■ Objective ■
Transcribe each of the records below word for word, keeping every line unchanged.

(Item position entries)
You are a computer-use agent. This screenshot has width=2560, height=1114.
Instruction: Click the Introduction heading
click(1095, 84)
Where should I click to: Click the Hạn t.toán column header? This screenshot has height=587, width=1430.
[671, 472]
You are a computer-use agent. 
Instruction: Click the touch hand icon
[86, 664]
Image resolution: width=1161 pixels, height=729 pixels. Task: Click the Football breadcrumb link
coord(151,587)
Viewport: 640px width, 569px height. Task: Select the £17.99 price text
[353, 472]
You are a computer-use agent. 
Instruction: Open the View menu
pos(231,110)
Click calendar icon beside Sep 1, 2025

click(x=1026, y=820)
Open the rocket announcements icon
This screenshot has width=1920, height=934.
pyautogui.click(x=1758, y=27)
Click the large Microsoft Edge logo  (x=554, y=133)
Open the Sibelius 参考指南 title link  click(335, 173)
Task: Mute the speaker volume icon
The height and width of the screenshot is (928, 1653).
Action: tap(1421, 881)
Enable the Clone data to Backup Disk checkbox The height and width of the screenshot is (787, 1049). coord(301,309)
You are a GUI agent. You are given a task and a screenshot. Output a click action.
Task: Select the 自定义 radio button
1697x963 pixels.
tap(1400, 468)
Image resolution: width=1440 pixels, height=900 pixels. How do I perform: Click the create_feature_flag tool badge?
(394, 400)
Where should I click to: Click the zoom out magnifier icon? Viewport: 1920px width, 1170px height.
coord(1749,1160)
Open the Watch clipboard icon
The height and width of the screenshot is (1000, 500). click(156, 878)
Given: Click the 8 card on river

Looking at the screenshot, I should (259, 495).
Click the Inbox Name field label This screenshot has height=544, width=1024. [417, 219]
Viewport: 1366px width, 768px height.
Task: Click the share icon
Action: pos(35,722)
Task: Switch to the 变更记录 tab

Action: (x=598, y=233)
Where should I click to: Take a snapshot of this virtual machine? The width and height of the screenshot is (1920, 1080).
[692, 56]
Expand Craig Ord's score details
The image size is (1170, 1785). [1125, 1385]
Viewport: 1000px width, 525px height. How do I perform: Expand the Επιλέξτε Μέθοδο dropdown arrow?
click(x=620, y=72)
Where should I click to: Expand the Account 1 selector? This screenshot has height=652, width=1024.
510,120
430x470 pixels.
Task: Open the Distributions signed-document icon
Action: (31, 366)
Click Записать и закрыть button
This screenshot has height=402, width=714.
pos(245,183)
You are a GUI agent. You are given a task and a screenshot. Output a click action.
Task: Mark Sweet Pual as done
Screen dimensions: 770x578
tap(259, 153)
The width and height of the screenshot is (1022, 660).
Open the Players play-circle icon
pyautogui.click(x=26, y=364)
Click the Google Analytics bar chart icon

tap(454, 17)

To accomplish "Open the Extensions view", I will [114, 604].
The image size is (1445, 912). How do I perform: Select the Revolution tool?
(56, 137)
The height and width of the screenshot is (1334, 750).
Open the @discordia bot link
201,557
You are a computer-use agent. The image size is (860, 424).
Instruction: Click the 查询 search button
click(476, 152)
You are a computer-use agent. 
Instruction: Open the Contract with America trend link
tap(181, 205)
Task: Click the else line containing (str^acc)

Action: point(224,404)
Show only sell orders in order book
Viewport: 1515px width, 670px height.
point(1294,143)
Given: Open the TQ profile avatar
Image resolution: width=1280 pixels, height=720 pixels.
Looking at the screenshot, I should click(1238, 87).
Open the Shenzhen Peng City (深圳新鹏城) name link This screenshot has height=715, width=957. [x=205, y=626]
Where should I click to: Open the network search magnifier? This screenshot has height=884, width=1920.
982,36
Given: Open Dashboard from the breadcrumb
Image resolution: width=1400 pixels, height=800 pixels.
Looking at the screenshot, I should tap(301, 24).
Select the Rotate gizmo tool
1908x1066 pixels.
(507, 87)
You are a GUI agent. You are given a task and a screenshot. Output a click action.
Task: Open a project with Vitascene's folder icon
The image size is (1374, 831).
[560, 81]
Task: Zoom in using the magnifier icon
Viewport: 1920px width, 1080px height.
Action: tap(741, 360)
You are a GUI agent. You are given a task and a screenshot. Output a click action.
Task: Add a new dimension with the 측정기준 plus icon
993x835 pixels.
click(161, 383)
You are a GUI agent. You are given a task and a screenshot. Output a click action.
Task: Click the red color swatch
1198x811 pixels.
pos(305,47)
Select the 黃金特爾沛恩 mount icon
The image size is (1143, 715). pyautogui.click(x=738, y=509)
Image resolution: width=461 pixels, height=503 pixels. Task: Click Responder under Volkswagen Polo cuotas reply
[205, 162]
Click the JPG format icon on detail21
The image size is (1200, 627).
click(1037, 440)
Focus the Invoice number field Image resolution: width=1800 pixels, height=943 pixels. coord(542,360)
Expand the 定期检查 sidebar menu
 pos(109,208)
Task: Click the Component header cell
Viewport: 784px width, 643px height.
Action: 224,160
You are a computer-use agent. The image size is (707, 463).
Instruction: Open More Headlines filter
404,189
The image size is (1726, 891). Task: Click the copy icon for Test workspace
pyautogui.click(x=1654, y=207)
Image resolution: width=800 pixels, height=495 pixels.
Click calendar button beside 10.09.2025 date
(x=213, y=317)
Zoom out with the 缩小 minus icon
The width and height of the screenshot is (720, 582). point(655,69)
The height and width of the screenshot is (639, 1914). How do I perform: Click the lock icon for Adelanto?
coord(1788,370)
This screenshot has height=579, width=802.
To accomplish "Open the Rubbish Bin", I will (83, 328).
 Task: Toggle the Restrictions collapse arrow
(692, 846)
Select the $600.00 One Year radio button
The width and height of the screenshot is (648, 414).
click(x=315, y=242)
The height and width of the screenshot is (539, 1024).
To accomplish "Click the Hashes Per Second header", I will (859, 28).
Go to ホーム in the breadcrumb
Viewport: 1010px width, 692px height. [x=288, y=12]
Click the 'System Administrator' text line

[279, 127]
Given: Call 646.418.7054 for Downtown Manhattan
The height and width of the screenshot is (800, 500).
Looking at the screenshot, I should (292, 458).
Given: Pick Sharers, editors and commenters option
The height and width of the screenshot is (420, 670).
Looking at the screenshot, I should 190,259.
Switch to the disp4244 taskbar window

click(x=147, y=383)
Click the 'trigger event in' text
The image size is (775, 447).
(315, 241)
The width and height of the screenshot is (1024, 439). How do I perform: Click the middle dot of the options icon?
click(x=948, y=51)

■ Answer in full ■
You are a computer-use agent. This screenshot has width=2560, height=1114.
Instruction: Click the Introduction heading
click(1095, 84)
Where should I click to: Click the Hạn t.toán column header? This screenshot has height=587, width=1430.
[671, 472]
You are a computer-use agent. 
Instruction: Click the touch hand icon
[86, 664]
Image resolution: width=1161 pixels, height=729 pixels. Task: Click the Football breadcrumb link
coord(151,587)
Viewport: 640px width, 569px height. Task: Select the £17.99 price text
[353, 472]
You are a computer-use agent. 
Instruction: Open the View menu
pos(231,110)
Click calendar icon beside Sep 1, 2025

click(x=1026, y=820)
Open the rocket announcements icon
This screenshot has width=1920, height=934.
pyautogui.click(x=1758, y=27)
Click the large Microsoft Edge logo  (x=554, y=133)
Open the Sibelius 参考指南 title link  click(335, 173)
Task: Mute the speaker volume icon
The height and width of the screenshot is (928, 1653).
Action: tap(1421, 881)
Enable the Clone data to Backup Disk checkbox The height and width of the screenshot is (787, 1049). coord(301,309)
You are a GUI agent. You are given a task and a screenshot. Output a click action.
Task: Select the 自定义 radio button
1697x963 pixels.
tap(1400, 468)
Image resolution: width=1440 pixels, height=900 pixels. How do I perform: Click the create_feature_flag tool badge?
(394, 400)
Where should I click to: Click the zoom out magnifier icon? Viewport: 1920px width, 1170px height.
coord(1749,1160)
Open the Watch clipboard icon
The height and width of the screenshot is (1000, 500). click(156, 878)
Given: Click the 8 card on river

Looking at the screenshot, I should (259, 495).
Click the Inbox Name field label This screenshot has height=544, width=1024. [417, 219]
Viewport: 1366px width, 768px height.
Task: Click the share icon
Action: pos(35,722)
Task: Switch to the 变更记录 tab

Action: (x=598, y=233)
Where should I click to: Take a snapshot of this virtual machine? The width and height of the screenshot is (1920, 1080).
[692, 56]
Expand Craig Ord's score details
The image size is (1170, 1785). [1125, 1385]
Viewport: 1000px width, 525px height. How do I perform: Expand the Επιλέξτε Μέθοδο dropdown arrow?
click(x=620, y=72)
Where should I click to: Expand the Account 1 selector? This screenshot has height=652, width=1024.
510,120
430x470 pixels.
Task: Open the Distributions signed-document icon
Action: (31, 366)
Click Записать и закрыть button
This screenshot has height=402, width=714.
pos(245,183)
You are a GUI agent. You are given a task and a screenshot. Output a click action.
Task: Mark Sweet Pual as done
Screen dimensions: 770x578
tap(259, 153)
The width and height of the screenshot is (1022, 660).
Open the Players play-circle icon
pyautogui.click(x=26, y=364)
Click the Google Analytics bar chart icon

tap(454, 17)

To accomplish "Open the Extensions view", I will [114, 604].
The image size is (1445, 912). How do I perform: Select the Revolution tool?
(56, 137)
The height and width of the screenshot is (1334, 750).
Open the @discordia bot link
201,557
You are a computer-use agent. The image size is (860, 424).
Instruction: Click the 查询 search button
click(476, 152)
You are a computer-use agent. 
Instruction: Open the Contract with America trend link
tap(181, 205)
Task: Click the else line containing (str^acc)

Action: point(224,404)
Show only sell orders in order book
Viewport: 1515px width, 670px height.
point(1294,143)
Given: Open the TQ profile avatar
Image resolution: width=1280 pixels, height=720 pixels.
Looking at the screenshot, I should click(1238, 87).
Open the Shenzhen Peng City (深圳新鹏城) name link This screenshot has height=715, width=957. [x=205, y=626]
Where should I click to: Open the network search magnifier? This screenshot has height=884, width=1920.
982,36
Given: Open Dashboard from the breadcrumb
Image resolution: width=1400 pixels, height=800 pixels.
Looking at the screenshot, I should tap(301, 24).
Select the Rotate gizmo tool
1908x1066 pixels.
(507, 87)
You are a GUI agent. You are given a task and a screenshot. Output a click action.
Task: Open a project with Vitascene's folder icon
The image size is (1374, 831).
[560, 81]
Task: Zoom in using the magnifier icon
Viewport: 1920px width, 1080px height.
Action: tap(741, 360)
You are a GUI agent. You are given a task and a screenshot. Output a click action.
Task: Add a new dimension with the 측정기준 plus icon
993x835 pixels.
click(161, 383)
You are a GUI agent. You are given a task and a screenshot. Output a click action.
Task: Click the red color swatch
1198x811 pixels.
pos(305,47)
Select the 黃金特爾沛恩 mount icon
The image size is (1143, 715). pyautogui.click(x=738, y=509)
Image resolution: width=461 pixels, height=503 pixels. Task: Click Responder under Volkswagen Polo cuotas reply
[205, 162]
Click the JPG format icon on detail21
The image size is (1200, 627).
click(1037, 440)
Focus the Invoice number field Image resolution: width=1800 pixels, height=943 pixels. coord(542,360)
Expand the 定期检查 sidebar menu
 pos(109,208)
Task: Click the Component header cell
Viewport: 784px width, 643px height.
Action: 224,160
You are a computer-use agent. The image size is (707, 463).
Instruction: Open More Headlines filter
404,189
The image size is (1726, 891). Task: Click the copy icon for Test workspace
pyautogui.click(x=1654, y=207)
Image resolution: width=800 pixels, height=495 pixels.
Click calendar button beside 10.09.2025 date
(x=213, y=317)
Zoom out with the 缩小 minus icon
The width and height of the screenshot is (720, 582). point(655,69)
The height and width of the screenshot is (639, 1914). How do I perform: Click the lock icon for Adelanto?
coord(1788,370)
This screenshot has height=579, width=802.
To accomplish "Open the Rubbish Bin", I will (83, 328).
 Task: Toggle the Restrictions collapse arrow
(692, 846)
Select the $600.00 One Year radio button
The width and height of the screenshot is (648, 414).
click(x=315, y=242)
The height and width of the screenshot is (539, 1024).
To accomplish "Click the Hashes Per Second header", I will (859, 28).
Go to ホーム in the breadcrumb
Viewport: 1010px width, 692px height. [x=288, y=12]
Click the 'System Administrator' text line

[279, 127]
Given: Call 646.418.7054 for Downtown Manhattan
The height and width of the screenshot is (800, 500).
Looking at the screenshot, I should (292, 458).
Given: Pick Sharers, editors and commenters option
The height and width of the screenshot is (420, 670).
Looking at the screenshot, I should 190,259.
Switch to the disp4244 taskbar window

click(x=147, y=383)
Click the 'trigger event in' text
The image size is (775, 447).
(315, 241)
The width and height of the screenshot is (1024, 439). How do I perform: Click the middle dot of the options icon?
click(x=948, y=51)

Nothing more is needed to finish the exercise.